Optimizations in Web Development: Journey from a college project to a professional product
Megha Sharma (~megha480) |
There lies a huge gap between a website developed as a hobby/college project and that developed for professional purposes. The journey to cross this is marked through database optimizations, consistent look and feel, efficient cache layer and many other things! Before delving into the open source world, my code screamed that it's owned by a college kid. But things changed once I interned with Wikimedia (under the Outreachy program). I want to share this very experience with my audience that how some gotchas and design decisions can bring about this transition. In this talk, I'll touch upon some of these areas that mainly deal with backend and database. My talk will summarize my learning from using Django in an application built for Wikipedia and is capable of handling huge amount of Wikipedia's data.

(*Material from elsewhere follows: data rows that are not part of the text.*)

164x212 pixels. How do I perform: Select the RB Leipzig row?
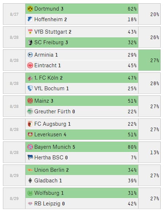82,204
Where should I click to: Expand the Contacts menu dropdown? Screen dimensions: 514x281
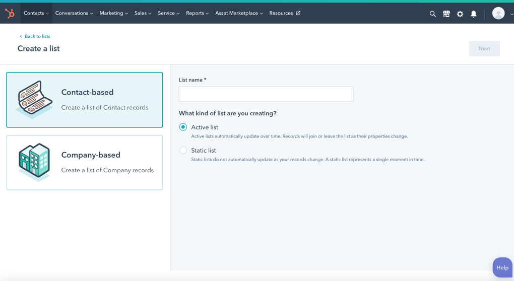click(36, 14)
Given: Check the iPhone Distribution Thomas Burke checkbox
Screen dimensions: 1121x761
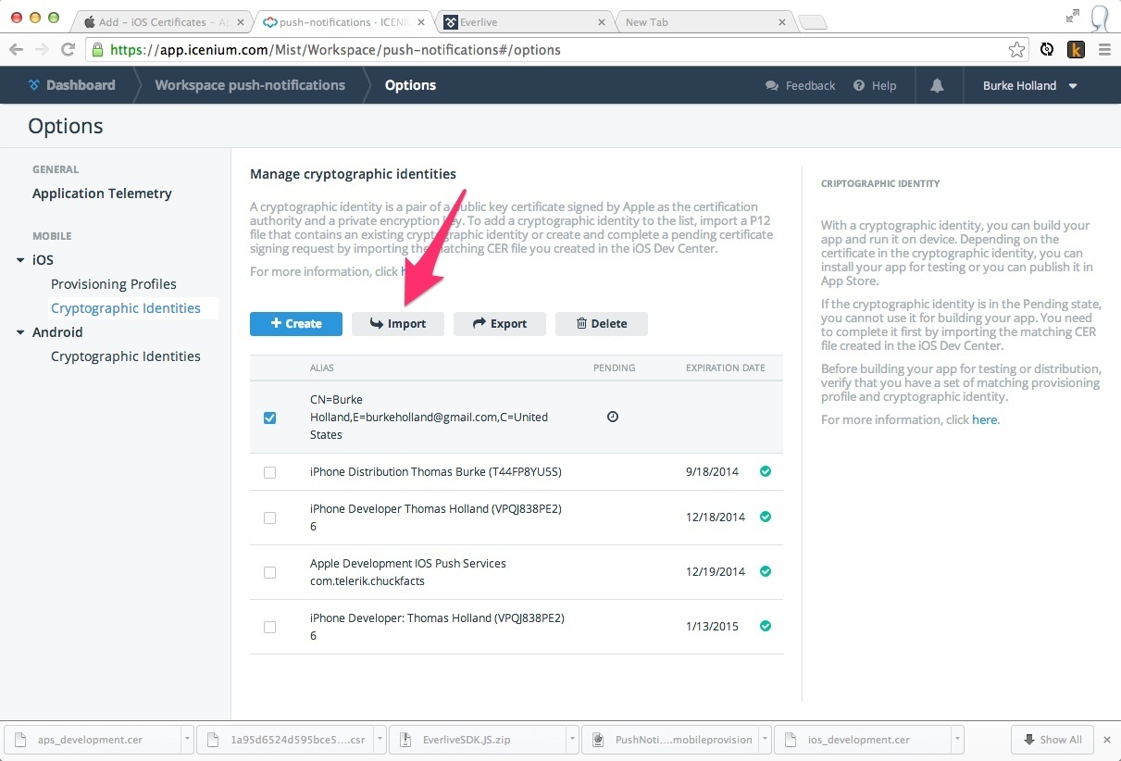Looking at the screenshot, I should [x=269, y=472].
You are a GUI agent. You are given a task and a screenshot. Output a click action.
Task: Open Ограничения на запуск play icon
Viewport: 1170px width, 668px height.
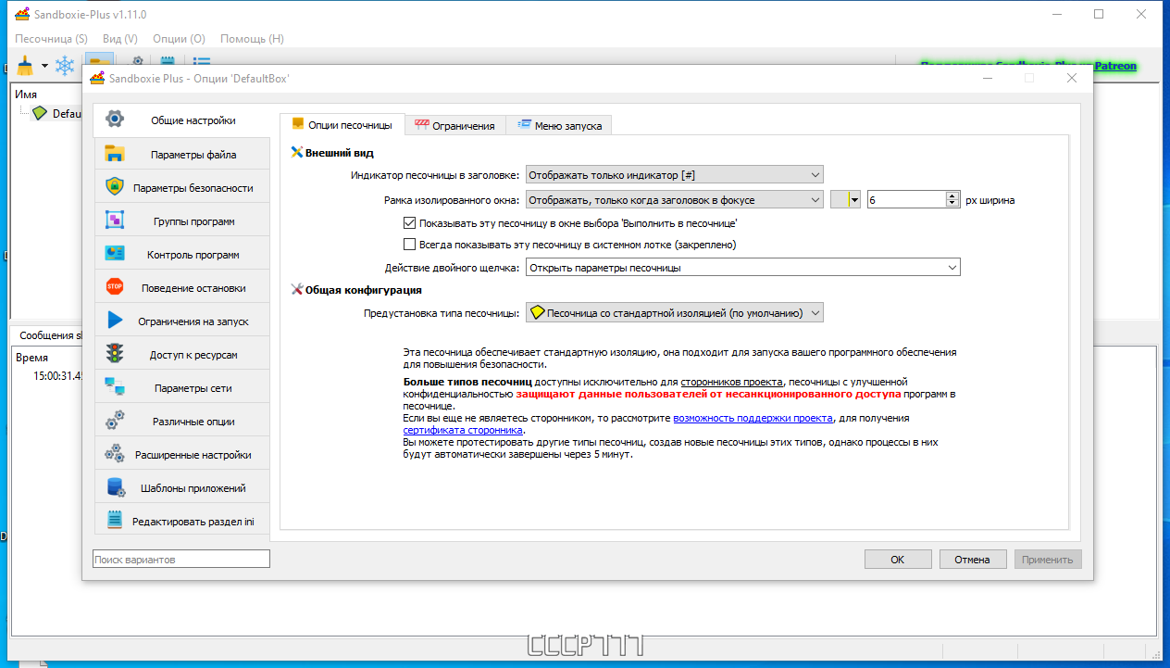[115, 321]
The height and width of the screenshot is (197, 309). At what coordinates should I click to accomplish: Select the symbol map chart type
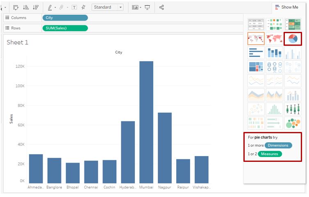(256, 39)
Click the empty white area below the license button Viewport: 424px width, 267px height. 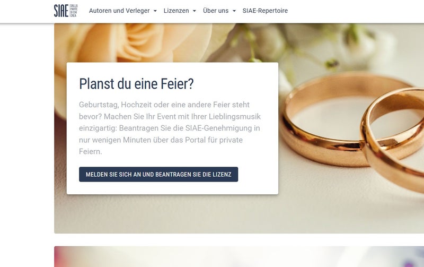173,188
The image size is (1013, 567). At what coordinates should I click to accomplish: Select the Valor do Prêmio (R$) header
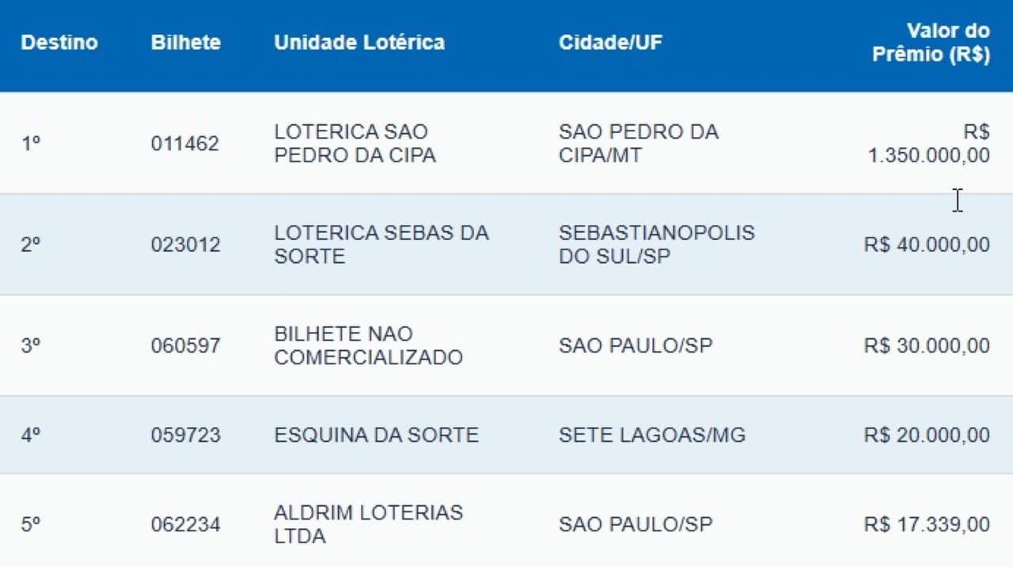coord(931,43)
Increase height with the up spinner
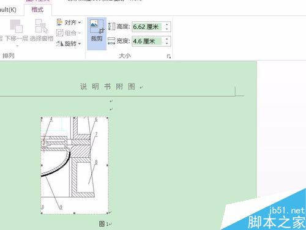This screenshot has height=230, width=306. tap(167, 24)
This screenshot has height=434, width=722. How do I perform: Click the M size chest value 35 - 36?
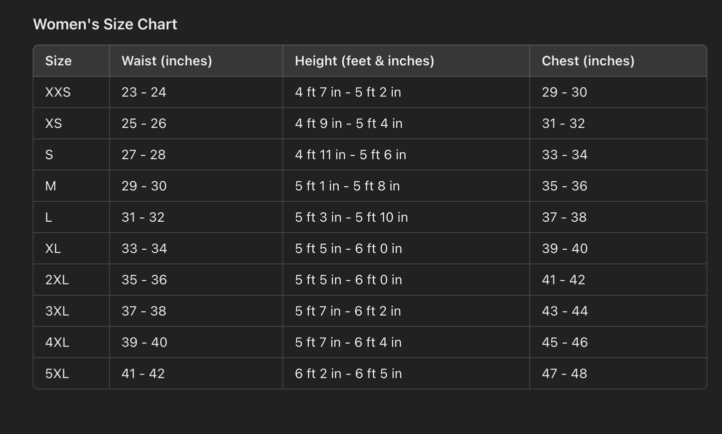[564, 186]
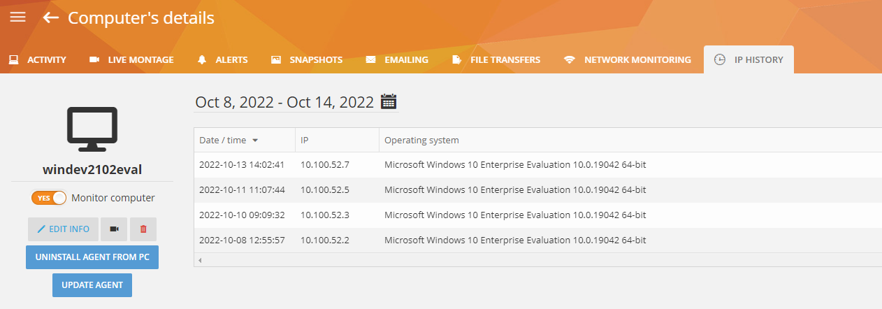
Task: Open the Live Montage tab
Action: (x=131, y=60)
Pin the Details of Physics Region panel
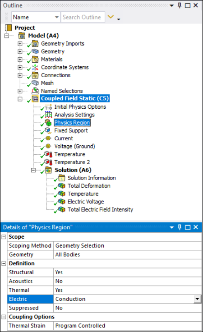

To give a bit of background - I built this application for Wikipedia under Outreachy Round 15 (https://www.outreachy.org/). The app summarizes the contributions of the Wikipedia editors and presents it in a CV-like format. The biggest development challenge was dealing with millions of edits and doing all the related computations within seconds. Without any kind of optimizations, the webpage took 3 hours to load. Through my talk, I want to bring out the journey from 3 hours to 3 seconds on the table!
Broad outline of my talk is as follows:
- Why Django: It's very important to understand why and when to use Django. Majorly I'll be touching upon the scalability aspect and how it's a full package when it comes to web development.
- Reducing the response time: When one is dealing with a database as huge as that of Wikipedia's, response time becomes of paramount importance. Optimizations like implementing a cache layer, using cron jobs, sessions etc will be discussed. Also, design choices will be compared - like cache layer using database vs sessions in python.
- Database Optimizations: In this I'll be covering how database choice and query optimizations can affect the performance when dealing with large datasets.
Hope you will find this talk interesting. :)
Basic knowledge of Python, Django and querying RDBMS is required.
Slide links: https://docs.google.com/presentation/d/1mWpEUEN4K9TTAyGFTyvyHvv08W2N58FtsT2yThkBKCU/edit?usp=sharing
Github Repository: https://github.com/MeghaSharma21/WikiCV
Project details: https://phabricator.wikimedia.org/T178688
Link to the tool: https://tools.wmflabs.org/outreachy-wikicv/wiki-cv/
I'm a final year student pursuing B.Tech from Punjab Engineering College. College made me fall in love with coding and after that there has been no looking back. I've been an Outreachy (https://www.outreachy.org/) intern and currently a part of Google Summer of Code. When it comes to the open source world, I'm a regular contributor in Wikimedia. Other than coding, I love reading, writing and trying out new things.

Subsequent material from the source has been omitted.